GERMANY FROM THE ABDICATION OF CHARLES V. TO TH
THE PEACE OF
WESTPHALIA. Ferdinand I.-Thirty Years' War-Ferdinand II.-Palatinate
laid waste-Gustavus Adolphus-Ferdinand III.-Peace of Westphalia.

Ar the time when France was in a very flourishing situation under Henry IV., England, under Elizabeth, and Spain extremely formidable under Philip II., the empire of Germany made by no means so respectable a figure. Since the abdication of Charles V. till the reign of Leopold, it had no influence whatever in Italy. The contrary pretensions of the emperors to nominate the popes, and those of the pontiffs to confer the imperial dignity, were insensibly fallen into oblivion. Germany was a republic of princes over whom the emperor presided, and these princes, having constant interferences of interest, generally maintained a civil war, which was fomented by the three contending sects of religion, the Catholics, Lutherans, and Calvinists. Yet the political fabric of the empire, amidst all its disturbances, remained unshaken.

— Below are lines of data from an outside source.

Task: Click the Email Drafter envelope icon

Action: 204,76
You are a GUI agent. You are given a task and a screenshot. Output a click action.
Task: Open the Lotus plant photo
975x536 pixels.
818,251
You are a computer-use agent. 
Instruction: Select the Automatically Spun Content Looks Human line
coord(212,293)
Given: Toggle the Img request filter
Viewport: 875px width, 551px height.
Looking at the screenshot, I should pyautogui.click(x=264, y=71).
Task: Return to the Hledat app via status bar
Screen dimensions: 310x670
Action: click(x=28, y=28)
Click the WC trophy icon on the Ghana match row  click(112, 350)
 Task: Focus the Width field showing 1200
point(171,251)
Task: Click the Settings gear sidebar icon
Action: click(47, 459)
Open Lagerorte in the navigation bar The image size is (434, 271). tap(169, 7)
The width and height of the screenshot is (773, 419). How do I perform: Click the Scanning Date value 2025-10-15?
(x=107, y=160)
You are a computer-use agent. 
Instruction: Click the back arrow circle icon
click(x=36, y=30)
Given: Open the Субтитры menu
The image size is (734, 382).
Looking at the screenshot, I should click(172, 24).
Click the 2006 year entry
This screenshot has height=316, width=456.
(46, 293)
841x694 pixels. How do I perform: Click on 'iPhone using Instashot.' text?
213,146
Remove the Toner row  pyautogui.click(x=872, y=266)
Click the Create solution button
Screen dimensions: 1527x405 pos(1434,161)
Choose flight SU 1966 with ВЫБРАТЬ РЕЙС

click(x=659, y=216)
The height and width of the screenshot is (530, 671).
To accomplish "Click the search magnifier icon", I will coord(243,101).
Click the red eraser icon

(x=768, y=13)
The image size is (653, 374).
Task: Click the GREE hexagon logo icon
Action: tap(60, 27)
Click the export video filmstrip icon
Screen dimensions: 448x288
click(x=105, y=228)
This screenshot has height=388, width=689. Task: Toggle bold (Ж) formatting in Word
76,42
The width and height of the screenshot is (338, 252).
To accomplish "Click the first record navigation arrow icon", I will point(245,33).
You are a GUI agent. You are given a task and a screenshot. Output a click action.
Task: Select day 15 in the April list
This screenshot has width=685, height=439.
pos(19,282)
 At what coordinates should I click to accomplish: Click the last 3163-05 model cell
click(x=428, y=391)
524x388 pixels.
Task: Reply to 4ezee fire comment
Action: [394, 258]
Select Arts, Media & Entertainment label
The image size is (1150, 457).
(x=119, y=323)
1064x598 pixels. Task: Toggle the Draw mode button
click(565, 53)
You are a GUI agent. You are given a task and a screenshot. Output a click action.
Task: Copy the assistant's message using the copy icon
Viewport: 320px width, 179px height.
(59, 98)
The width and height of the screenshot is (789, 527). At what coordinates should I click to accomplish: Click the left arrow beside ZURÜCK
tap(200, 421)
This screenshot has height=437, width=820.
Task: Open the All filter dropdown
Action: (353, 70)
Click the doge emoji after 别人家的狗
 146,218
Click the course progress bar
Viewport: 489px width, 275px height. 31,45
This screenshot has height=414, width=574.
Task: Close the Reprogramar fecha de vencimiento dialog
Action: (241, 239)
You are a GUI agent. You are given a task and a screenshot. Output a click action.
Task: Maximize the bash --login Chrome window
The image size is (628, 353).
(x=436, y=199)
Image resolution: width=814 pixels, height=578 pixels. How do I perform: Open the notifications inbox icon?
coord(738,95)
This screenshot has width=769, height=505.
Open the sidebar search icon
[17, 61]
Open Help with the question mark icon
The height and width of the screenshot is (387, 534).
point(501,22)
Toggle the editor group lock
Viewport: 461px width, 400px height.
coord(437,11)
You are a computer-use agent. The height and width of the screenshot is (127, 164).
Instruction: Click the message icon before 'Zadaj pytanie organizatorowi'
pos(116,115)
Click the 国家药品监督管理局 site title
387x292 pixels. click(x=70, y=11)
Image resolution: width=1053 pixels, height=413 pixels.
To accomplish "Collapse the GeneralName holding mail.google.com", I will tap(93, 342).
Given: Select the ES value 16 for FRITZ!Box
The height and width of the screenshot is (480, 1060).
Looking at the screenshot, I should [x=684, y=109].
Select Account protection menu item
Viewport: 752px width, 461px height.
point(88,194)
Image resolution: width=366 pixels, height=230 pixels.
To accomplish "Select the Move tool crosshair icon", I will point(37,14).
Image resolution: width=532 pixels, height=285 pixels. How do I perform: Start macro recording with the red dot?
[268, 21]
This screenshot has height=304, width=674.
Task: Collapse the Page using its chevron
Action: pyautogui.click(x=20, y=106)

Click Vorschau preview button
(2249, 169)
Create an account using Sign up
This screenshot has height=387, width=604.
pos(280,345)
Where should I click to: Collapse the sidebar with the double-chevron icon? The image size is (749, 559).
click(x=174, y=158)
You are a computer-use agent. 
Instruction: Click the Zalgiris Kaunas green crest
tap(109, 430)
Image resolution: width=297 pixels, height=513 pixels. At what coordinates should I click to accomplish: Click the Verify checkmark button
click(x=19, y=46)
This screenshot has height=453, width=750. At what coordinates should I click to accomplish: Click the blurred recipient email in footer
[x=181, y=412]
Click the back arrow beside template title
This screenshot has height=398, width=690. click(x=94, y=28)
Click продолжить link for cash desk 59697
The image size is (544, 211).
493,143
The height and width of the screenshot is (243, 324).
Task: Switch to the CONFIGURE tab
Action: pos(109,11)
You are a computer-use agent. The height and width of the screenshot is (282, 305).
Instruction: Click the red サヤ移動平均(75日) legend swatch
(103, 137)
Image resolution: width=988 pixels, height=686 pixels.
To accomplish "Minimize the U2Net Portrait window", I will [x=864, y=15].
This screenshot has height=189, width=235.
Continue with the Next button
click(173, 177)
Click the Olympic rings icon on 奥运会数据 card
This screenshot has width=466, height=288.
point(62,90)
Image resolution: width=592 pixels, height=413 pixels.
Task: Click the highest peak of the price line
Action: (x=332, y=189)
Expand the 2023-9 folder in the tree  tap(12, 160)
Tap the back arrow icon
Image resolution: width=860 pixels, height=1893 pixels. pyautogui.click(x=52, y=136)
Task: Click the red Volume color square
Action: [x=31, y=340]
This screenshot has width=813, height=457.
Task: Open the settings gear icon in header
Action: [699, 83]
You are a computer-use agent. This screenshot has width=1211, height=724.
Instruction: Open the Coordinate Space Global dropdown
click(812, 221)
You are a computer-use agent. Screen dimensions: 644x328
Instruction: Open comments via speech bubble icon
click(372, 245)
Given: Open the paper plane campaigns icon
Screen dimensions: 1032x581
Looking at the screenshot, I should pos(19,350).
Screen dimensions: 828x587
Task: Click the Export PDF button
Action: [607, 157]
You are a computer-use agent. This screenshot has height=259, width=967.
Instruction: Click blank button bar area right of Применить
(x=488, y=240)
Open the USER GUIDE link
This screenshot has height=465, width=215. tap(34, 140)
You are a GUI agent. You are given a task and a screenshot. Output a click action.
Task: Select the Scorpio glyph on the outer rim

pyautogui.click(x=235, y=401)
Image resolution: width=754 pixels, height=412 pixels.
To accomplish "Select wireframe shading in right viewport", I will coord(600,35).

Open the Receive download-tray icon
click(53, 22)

Ferdinand I. endeavored to unite the three religious sects, and to effect a harmony between the princes of the empire: but the attempt was vain. Maximilian II. was less absolute than Ferdinand, and could still less bring about such a coalition; and his successor, Rodolph II., was yet inferior to him in the necessary talents of a sovereign. He was fonder of philosophical researches than of the cares of the empire, and spent that time with Tycho Brahé, the astronomer, which would have been more profitably employed in opposing the measures of Henry IV., a prince, who, had he reigned but a few years longer; would in all probability have annihilated, or at least very greatly abridged, the power of the house of Austria. The religious dissensions continued daily to increase in virulence and animosity, and at length the catholic and protestant leagues plunged Germany into a civil war of thirty years' continuance, and reduced that empire to the greatest extremity of national distress. Upon the death of Matthias, the successor of Rodolph, Ferdinand, archduke of Gratz, was elected emperor. He was a zealous catholic, and the protestants of Bohemia, who had suffered under the government of Matthias, were apprehensive of still greater restraint under Ferdinand. They determined, therefore, to be governed by a prince of their own persuasion; and they accordingly conferred the crown of

Bohemia on the elector palatine, who had married the daughter of James I., king of England. This prince encountered a series of misfortunes. The emperor Ferdinand put him under the ban of the empire, engaged a small army at Prague, and took from him both his crown and his electorate; he fled into Silesia, and thence successively into Holland, to England, and to France. His father-in-law James refused him the smallest assistance, contrary to the importunities of the whole English nation, and to his own personal glory, as he would thus have become the head of the protestant cause in Europe. It was evidently the interest likewise of Louis XIII. to hinder the princes of Germany from being oppressed, and to check the increasing power of the emperor. Yet the elector palatine was refused aid from that quarter also. The emperor Ferdinand, in a diet held at Ratisbon, declared him fallen from all his estates and dignities, and bestowed his electorate on Maximilian of Bavaria.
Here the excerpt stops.